> **Texto**

________

Título: Advogado de Jefferson ataca Gurgel e pede inclusão de Lula no processo
Autor: Basile , Juliano
Fonte: Valor Econômico, 14/08/2012, Política, p. A6
Ao levar o ex-presidente Luiz Inácio Lula da Silva para o centro do julgamento do mensalão, o advogado Luiz Francisco Corrêa Barbosa, defensor do presidente do PTB e deputado cassado Roberto Jefferson, atuou para colocar em xeque o trabalho do procurador-geral da República, Roberto Gurgel. Segundo o advogado, Lula "não só sabia como ordenou o pagamento do mensalão" e Gurgel deveria ser responsabilizado por não ter denunciado o ex-presidente.
"Você não pode afirmar que o presidente da República fosse um pateta, um deficiente, que sob suas barbas pudesse estar acontecendo isso e ele não sabia. Lula não é só safo como é doutor "honoris causa" em universidades brasileiras e fora do país", afirmou Corrêa Barbosa.
O advogado pediu aos ministros do Supremo Tribunal Federal (STF) que convertam o julgamento em diligência para que Lula seja posto na condição de réu. Ele partiu da teoria do "domínio dos fatos" - utilizada pelo Ministério Público Federal para argumentar que o ex-ministro-chefe da Casa Civil, José Dirceu, estaria a par do pagamento de verbas a parlamentares - para defender a tese de que Lula também sabia do mensalão.
"Lula não só sabia como ordenou tudo isso que essa ação penal escrutina. Aqueles ministros [Dirceu, Luiz Gushiken e Anderson Adauto, também denunciados no processo] eram apenas executivos disso", afirmou Corrêa Barbosa. Ele lembrou que, ao acusar Dirceu, Gurgel afirmou que as reuniões do esquema do mensalão aconteciam entre quatro paredes no Palácio do Planalto. "O mandante ficou fora", continuou. "Deixaram o patrão fora da acusação", insistiu.
O ex-presidente Lula optou por não se manifestar sobre o novo pedido da defesa de Jefferson para que seu nome fosse incluído entre os réus do mensalão. Lula não assistiu à sessão de ontem do Supremo, mas foi informado dos fatos durante o dia. Dificilmente o pedido do advogado de Jefferson será aceito pelos ministros do STF, pois ele implicaria em adiar a conclusão do julgamento. Além disso, o STF já analisou a possibilidade de incluir Lula formalmente no mensalão e negou-a em abril de 2010. Mas, ao mencionar a eventual responsabilidade de Lula no escândalo, Corrêa Barbosa reforçou as críticas ao procurador-geral.

________

> **Itens fornecidos**
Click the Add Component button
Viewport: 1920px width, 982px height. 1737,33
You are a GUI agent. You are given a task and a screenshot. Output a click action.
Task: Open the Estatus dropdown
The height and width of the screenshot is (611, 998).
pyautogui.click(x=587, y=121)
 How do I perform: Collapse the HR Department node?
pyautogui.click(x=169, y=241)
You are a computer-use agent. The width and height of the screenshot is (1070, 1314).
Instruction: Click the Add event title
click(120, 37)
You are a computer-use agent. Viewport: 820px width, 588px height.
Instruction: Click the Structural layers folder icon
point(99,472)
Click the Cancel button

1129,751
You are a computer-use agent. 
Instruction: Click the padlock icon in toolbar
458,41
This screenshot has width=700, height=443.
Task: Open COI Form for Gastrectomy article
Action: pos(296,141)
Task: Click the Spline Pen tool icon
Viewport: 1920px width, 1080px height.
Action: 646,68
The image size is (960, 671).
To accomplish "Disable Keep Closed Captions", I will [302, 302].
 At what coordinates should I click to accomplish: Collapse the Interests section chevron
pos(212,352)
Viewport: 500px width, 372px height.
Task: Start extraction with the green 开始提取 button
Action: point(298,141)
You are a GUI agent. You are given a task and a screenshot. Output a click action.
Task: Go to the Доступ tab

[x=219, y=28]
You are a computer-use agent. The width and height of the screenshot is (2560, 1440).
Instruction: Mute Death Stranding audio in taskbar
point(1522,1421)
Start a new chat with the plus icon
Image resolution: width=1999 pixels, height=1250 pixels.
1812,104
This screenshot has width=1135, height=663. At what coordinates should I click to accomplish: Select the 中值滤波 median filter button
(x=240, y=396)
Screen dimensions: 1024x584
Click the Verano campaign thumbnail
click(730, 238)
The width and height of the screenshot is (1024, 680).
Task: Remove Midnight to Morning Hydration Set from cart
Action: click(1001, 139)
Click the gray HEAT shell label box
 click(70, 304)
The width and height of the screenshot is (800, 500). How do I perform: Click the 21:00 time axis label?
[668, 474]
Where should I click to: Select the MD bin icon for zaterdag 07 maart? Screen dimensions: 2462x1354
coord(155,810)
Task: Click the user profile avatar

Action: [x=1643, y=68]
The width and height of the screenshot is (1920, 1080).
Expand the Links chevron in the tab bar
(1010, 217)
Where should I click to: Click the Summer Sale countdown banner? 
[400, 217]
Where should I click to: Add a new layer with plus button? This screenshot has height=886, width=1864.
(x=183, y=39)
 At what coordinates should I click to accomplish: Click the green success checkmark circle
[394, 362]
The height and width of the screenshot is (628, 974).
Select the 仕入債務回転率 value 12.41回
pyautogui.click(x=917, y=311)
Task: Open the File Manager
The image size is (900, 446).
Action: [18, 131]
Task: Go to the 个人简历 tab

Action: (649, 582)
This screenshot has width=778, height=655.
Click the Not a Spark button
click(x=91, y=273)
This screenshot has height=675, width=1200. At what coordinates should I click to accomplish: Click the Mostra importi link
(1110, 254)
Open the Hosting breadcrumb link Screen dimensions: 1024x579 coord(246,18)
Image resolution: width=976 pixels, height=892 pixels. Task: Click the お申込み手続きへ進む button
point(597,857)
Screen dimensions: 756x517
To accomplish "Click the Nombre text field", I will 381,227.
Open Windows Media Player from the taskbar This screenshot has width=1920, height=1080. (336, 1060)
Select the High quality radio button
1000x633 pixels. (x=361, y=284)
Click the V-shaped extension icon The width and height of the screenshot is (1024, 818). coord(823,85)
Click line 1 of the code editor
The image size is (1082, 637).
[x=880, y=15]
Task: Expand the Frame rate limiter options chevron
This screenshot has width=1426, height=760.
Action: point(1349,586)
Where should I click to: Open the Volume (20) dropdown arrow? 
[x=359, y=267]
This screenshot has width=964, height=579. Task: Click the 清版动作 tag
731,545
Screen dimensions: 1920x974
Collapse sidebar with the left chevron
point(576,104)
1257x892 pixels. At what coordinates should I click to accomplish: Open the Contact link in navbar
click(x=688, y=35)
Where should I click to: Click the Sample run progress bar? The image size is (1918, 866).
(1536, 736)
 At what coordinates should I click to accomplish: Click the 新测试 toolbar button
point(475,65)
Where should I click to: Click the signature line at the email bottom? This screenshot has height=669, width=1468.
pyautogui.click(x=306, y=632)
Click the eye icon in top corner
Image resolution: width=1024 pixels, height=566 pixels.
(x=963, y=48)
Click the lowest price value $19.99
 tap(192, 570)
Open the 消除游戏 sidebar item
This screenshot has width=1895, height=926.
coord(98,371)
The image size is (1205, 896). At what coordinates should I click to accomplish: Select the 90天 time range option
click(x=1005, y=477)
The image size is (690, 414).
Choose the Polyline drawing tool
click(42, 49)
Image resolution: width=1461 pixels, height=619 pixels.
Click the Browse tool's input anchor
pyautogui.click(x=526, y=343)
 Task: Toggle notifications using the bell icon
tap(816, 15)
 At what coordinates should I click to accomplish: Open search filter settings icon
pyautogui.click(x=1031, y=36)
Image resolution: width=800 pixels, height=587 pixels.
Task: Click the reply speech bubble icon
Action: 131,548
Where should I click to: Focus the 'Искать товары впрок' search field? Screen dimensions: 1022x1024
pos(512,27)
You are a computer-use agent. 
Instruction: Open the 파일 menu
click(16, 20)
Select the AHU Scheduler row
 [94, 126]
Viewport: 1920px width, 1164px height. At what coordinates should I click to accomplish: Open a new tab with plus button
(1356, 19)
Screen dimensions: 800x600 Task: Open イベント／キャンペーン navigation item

________

> **Problema**
Reescreva o trecho do texto sobre o advogado de Jefferson que vai de "Título: Advogado de" até "denunciado o ex-presidente.", incluindo ambos, trocando "ex-presidente" por "antigo presidente".

> **Solução do problema**
Título: Advogado de Jefferson ataca Gurgel e pede inclusão de Lula no processo
Autor: Basile , Juliano
Fonte: Valor Econômico, 14/08/2012, Política, p. A6
Ao levar o antigo presidente Luiz Inácio Lula da Silva para o centro do julgamento do mensalão, o advogado Luiz Francisco Corrêa Barbosa, defensor do presidente do PTB e deputado cassado Roberto Jefferson, atuou para colocar em xeque o trabalho do procurador-geral da República, Roberto Gurgel. Segundo o advogado, Lula "não só sabia como ordenou o pagamento do mensalão" e Gurgel deveria ser responsabilizado por não ter denunciado o antigo presidente.